Wife of missing Japanese journalist makes tearful appeal

Myu, wife of missing Japanese freelance journalist Jumpei Yasuda, wipes her tears during a press conference at Japan National Press Club in Tokyo Tuesday, Aug. 7, 2018. Myu told a news conference in Tokyo Tuesday that her husband is no enemy of the Middle East and loves its people. A video released last week showed a captive who the Japanese government said it believes is missing journalist Jumpei Yasuda. (AP Photo/Eugene Hoshiko)
Myu, the wife of missing Japanese freelance journalist Jumpei Yasuda, sheds tears during a press conference at Japan National Press Club in Tokyo Tuesday, Aug. 7, 2018. Myu told a news conference in Tokyo Tuesday that her husband is no enemy of the Middle East and loves its people. A video released last week showed a captive who the Japanese government said it believes is missing journalist Jumpei Yasuda. (AP Photo/Eugene Hoshiko)
Myu, the wife of missing Japanese freelance journalist Jumpei Yasuda, wipes her tears during a press conference at Japan National Press Club in Tokyo Tuesday, Aug. 7, 2018. Myu told a news conference in Tokyo Tuesday that her husband is no enemy of the Middle East and loves its people.

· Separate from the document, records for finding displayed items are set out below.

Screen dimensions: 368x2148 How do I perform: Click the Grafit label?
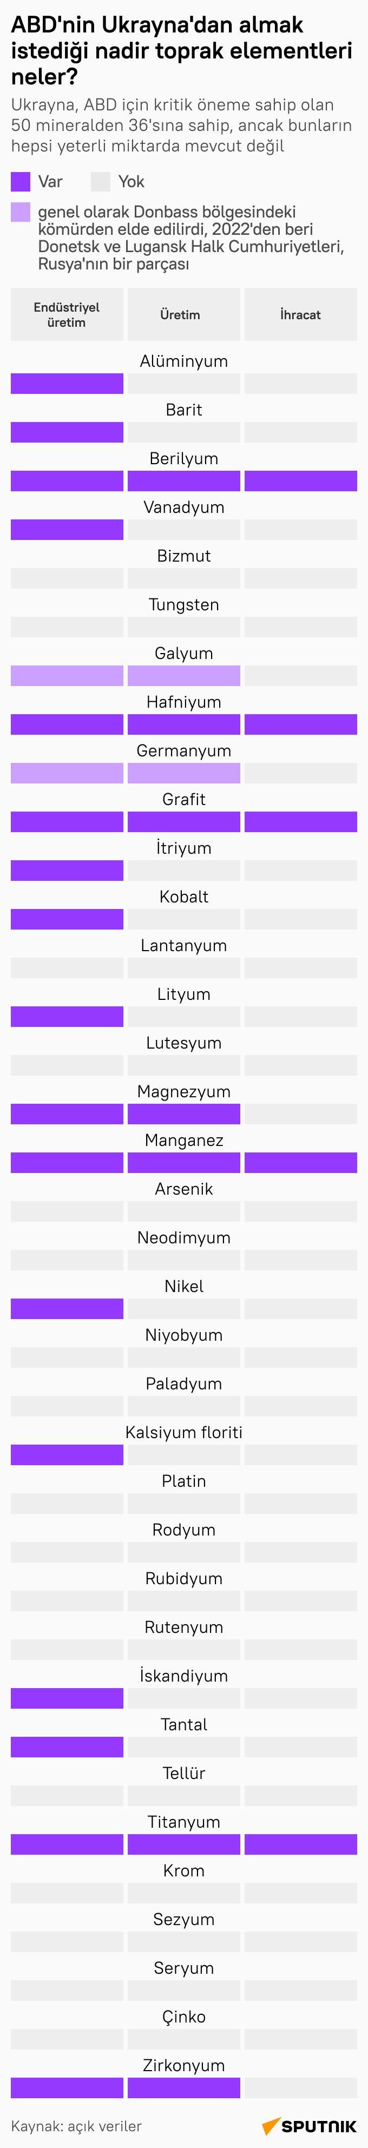[x=184, y=799]
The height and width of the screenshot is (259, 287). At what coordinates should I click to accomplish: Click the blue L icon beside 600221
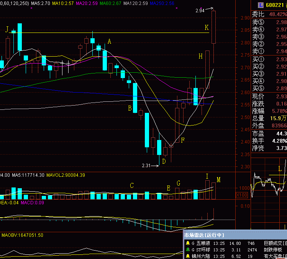coord(260,5)
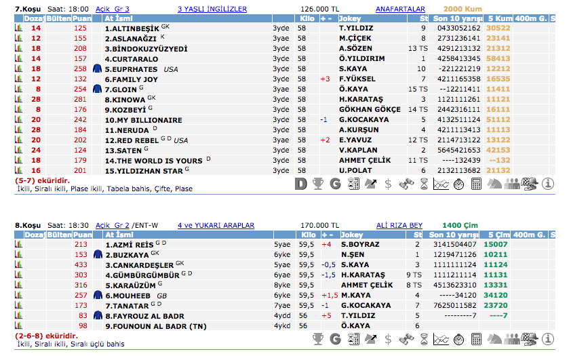Image resolution: width=571 pixels, height=356 pixels.
Task: Click the 4 ve YUKARI ARAPLAR link
Action: pos(216,225)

A video released last week showed a captive who the Japanese government said it believes is missing journalist Jumpei Yasuda. (AP Photo/Eugene Hoshiko)
Myu, the wife of missing Japanese freelance journalist Jumpei Yasuda, attends a press conference at Japan National Press Club in Tokyo Tuesday, Aug. 7, 2018. Myu told a news conference in Tokyo Tuesday that her husband is no enemy of the Middle East and loves its people. A video released last week showed a captive who the Japanese government said it believes is missing journalist Jumpei Yasuda. (AP Photo/Eugene Hoshiko)

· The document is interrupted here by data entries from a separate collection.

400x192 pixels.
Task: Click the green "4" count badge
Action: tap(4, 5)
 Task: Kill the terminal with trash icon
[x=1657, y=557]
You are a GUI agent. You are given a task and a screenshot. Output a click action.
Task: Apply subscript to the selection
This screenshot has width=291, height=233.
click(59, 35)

TOKYO — The wife of a Japanese journalist believed to have been kidnapped in Syria made a tearful appeal for his release Tuesday, speaking out publicly for the first time since he went missing more than three years ago.

Using her stage name Myu, the wife of Jumpei Yasuda told a news conference that her husband is no enemy of the Middle East.

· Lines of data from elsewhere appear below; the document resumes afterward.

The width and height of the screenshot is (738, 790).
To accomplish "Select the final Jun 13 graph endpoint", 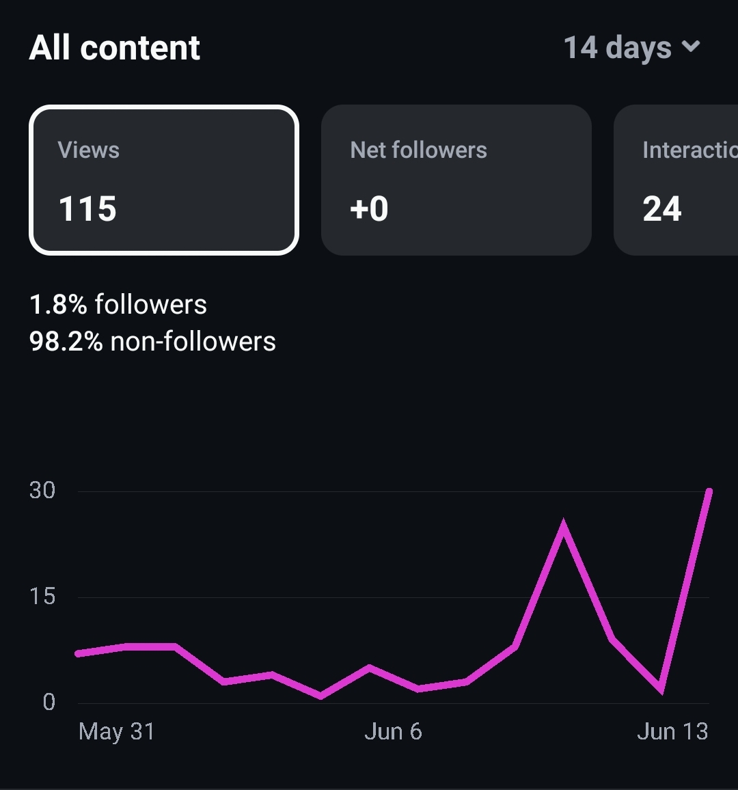I will pyautogui.click(x=709, y=491).
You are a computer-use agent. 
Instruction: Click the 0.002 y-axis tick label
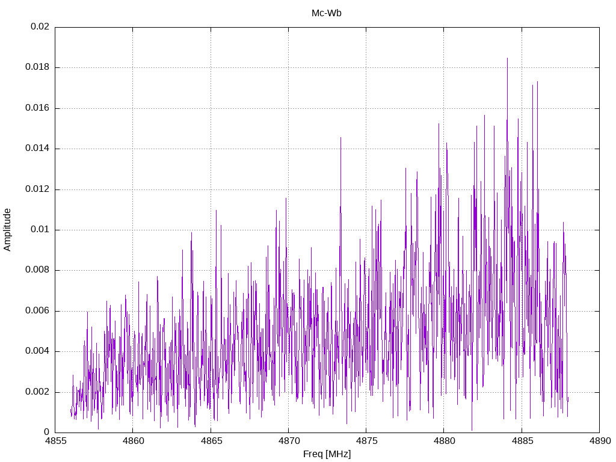pos(37,392)
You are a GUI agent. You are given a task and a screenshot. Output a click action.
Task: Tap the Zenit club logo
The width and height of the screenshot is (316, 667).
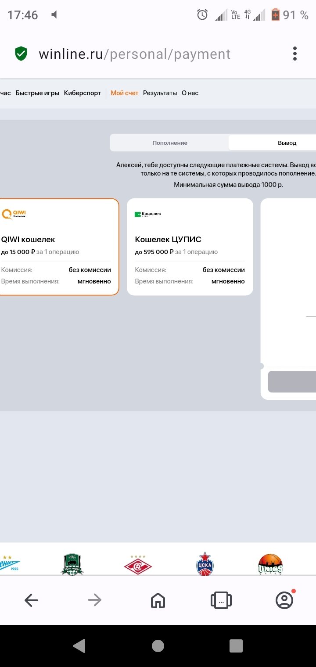[10, 564]
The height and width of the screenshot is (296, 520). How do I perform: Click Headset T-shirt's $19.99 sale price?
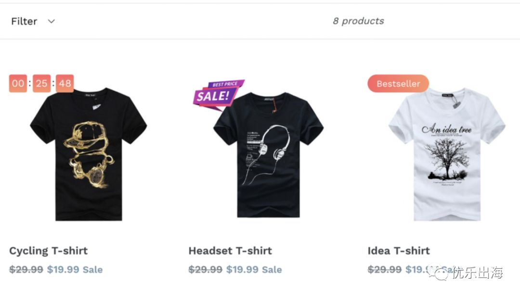(242, 270)
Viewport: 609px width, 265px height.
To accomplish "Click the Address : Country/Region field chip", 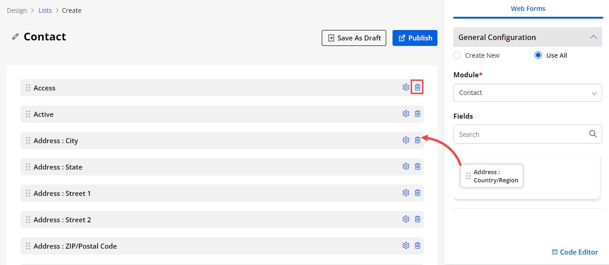I will pos(492,176).
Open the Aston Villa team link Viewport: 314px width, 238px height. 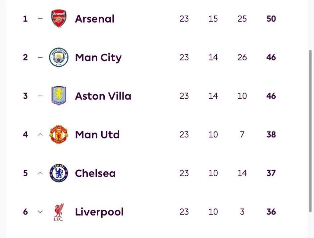(x=103, y=96)
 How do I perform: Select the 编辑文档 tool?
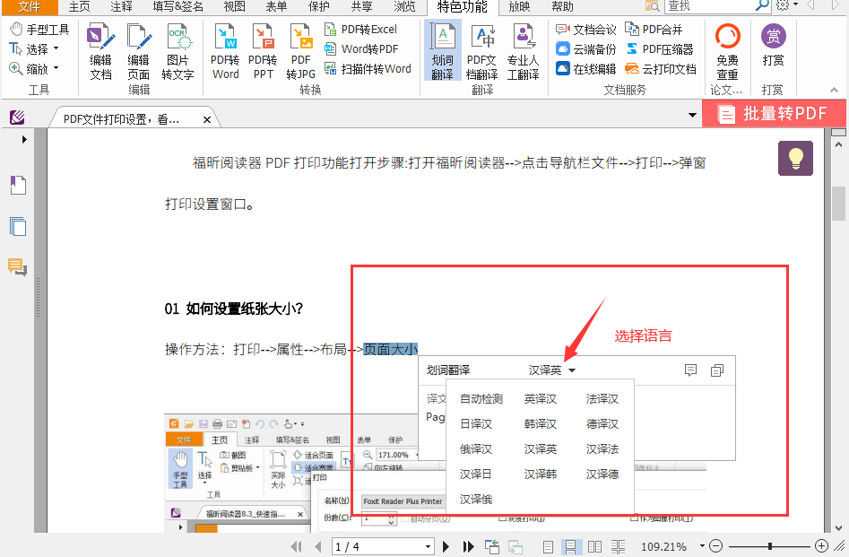(x=100, y=49)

"I think he wanted to be the bridge between them and us," she said, her voice breaking occasionally. "So, I appeal to you, the people in the Middle East. My husband is not your enemy but he loves you very much. That's what I beg you to know and understand."

Myu, a singer, said she couldn't remain silent after the release of a video last week that showed a captive who the Japanese government said it believes is Yasuda.

The bearded man, speaking in Japanese, said he faced harsh conditions and needed an immediate rescue. He described himself, though, as a Korean named Umaru.

Yasuda, a freelance journalist, went to Syria in 2015 to report on a friend, Kenji Goto, also a Japanese freelancer, who had been taken hostage and killed by the Islamic State group earlier that year.

The last contact with Yasuda was a message to another Japanese freelancer on June 23, 2015. In his last tweet two days earlier, Yasuda had said his reporting was often obstructed and that he would stop tweeting his whereabouts and activities.

Myu said that Yasuda told her he was heading to northern Europe before he left and that she last spoke to him also on June 23, 2015. He was supposed be back in Japan in July, she said.

"I suppose various factors must have led us to this situation," she said. "I heard from him that people in the Middle East value family, that their family bond is tight and they love family very much. So, I beg you to return my husband to us safely as soon as possible. There are so many — his family, relatives and friends — here in Japan who are waiting for the return of my husband."

She said she hasn't been contacted by whoever abducted Yasuda and has not heard of any ransom demands. She said she calls the office of Japanese Prime Minister Shinzo Abe every day to thank him for his help and seek his continued support.

Myu has been married to Yasuda for 10 years. Organizers of the news conference said she asked not to be identified by her real name.

Yasuda started reporting on the Middle East in the early 2000s. He was taken hostage in Iraq in 2004 with three other Japanese but was freed after Islamic clerics negotiated his release.